Ersan'ın yüzü kan içinde kalmıştı. Gözleri seyirmeye ve oksurmeye başladı.
"Berk!"
Aras, bana seslendi ama takmadim.
"Ölümün benden olacak!"
Aras, içeri girdi ve beni tutmaya çalıştı ama bunu başaramadı.
"Duydun mu lan beni?!!"
Dedim, Ersan'ın yüzüne bağırarak."Berk, dur!"
Aras, diğer polisleri çağırdı ve beni Ersan'dan ayırdılar.
"Ne yapıyorsun Berk?!"
Aras, beni kolumdan tutarak dışarı çıkardı.
"Öldürdün adamı"
"Ölsün zaten,"
Gomlegime bulaşmış olan kan lekesini fark ettim.
"Böyle mi konusacaktin?"
Gomlegimin kollarını indirdim.
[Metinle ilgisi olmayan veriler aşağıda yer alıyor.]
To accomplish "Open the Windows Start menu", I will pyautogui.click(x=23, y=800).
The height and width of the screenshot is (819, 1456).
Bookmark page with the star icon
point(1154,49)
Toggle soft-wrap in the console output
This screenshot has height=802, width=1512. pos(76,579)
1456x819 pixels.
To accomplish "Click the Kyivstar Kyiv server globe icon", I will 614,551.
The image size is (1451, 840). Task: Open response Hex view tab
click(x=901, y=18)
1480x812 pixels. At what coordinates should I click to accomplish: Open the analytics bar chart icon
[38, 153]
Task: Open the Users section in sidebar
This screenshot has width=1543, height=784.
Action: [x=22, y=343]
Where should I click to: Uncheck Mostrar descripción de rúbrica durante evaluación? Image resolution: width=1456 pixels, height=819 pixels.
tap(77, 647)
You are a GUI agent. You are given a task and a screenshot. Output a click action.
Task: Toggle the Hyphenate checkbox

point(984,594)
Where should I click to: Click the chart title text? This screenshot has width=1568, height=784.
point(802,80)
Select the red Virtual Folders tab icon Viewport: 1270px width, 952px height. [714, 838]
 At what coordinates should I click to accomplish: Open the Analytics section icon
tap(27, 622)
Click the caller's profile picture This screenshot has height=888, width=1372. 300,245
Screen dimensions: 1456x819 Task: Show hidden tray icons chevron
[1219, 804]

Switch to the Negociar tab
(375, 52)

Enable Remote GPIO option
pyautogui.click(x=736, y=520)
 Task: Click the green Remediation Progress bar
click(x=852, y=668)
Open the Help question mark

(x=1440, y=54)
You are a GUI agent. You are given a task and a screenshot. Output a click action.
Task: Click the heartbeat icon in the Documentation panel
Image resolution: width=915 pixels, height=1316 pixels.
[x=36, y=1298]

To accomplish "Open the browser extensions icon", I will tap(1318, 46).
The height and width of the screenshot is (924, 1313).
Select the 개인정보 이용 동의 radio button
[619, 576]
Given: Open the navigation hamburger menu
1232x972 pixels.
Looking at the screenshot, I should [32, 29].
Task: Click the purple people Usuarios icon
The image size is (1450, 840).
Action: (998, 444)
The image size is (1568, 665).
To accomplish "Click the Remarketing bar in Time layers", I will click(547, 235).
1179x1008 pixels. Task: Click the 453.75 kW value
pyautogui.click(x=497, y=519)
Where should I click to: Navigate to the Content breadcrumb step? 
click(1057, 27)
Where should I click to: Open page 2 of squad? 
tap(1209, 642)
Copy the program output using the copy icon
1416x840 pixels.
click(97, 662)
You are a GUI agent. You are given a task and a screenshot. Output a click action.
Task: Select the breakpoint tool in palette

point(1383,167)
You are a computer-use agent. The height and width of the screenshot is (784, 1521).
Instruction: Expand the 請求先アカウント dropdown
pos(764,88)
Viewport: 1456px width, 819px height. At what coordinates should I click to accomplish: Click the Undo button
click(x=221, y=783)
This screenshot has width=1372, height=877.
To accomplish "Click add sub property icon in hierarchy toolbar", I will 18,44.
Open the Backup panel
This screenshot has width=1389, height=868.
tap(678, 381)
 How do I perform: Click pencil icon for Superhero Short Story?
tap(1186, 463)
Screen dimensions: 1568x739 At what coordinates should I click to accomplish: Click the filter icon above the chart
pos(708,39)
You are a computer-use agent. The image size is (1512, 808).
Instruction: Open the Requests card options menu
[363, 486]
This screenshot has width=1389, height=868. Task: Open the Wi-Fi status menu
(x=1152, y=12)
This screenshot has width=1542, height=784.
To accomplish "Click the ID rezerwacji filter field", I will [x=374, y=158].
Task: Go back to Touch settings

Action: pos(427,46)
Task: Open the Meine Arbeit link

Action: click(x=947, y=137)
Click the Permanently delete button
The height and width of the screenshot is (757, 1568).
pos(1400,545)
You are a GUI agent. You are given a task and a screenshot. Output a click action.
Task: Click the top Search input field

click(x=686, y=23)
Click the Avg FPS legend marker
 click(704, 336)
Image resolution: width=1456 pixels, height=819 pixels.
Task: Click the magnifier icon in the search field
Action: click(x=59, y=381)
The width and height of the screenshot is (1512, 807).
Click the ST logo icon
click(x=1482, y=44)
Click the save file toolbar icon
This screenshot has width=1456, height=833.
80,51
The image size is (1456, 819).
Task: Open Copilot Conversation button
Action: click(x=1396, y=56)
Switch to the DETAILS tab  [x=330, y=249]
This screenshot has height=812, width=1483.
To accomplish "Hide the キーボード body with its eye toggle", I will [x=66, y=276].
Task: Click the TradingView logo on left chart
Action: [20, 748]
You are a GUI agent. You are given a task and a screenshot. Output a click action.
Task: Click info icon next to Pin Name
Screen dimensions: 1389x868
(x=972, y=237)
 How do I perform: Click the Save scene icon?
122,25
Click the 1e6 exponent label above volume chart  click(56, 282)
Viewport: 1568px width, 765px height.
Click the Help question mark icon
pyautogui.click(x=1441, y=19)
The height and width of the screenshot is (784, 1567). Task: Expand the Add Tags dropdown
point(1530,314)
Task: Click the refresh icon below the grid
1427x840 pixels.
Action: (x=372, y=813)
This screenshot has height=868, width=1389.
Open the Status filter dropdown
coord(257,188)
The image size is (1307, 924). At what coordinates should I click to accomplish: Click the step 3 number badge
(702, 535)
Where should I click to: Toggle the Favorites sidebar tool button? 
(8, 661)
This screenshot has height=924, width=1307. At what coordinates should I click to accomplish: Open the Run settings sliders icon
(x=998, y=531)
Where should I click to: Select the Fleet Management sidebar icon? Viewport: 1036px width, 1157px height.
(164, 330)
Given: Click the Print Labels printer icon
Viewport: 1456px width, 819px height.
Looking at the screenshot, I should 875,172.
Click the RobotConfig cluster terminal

Aras'a bakarken yakamı duzelttim.
"Önemli olan benim rahatlamış olmam değil miydi?"
"Ne?"
"Bende biraz olsa da rahatladım ve şimdi gidiyorum"
"Biraz mı? Adamın yüzü kan içinde kalmış Berk"
"Ne güzel ışte. Sükretsin. Ona az bile"
Aras'ın bir şey söylemesine izin vermeden, omzuna dokundum.
"Hadi eyvallah kardeşim"
Ilerlerken, Aras arkamdan gelerek konuşmaya başladı.
"Nereye?"
"Hastaneye"
"Ersan'ı da al"
Olduğum yerde durdum ve arkamı dönüp Aras'a baktım.
"O, benim elime geçse, iyileştirmek yerine öldürürüm. Bunu anlamadiysan gidip dövmeye devam edebilirim"
"Berk,"
"Hadi Aras, evli evine, köylü köyüne"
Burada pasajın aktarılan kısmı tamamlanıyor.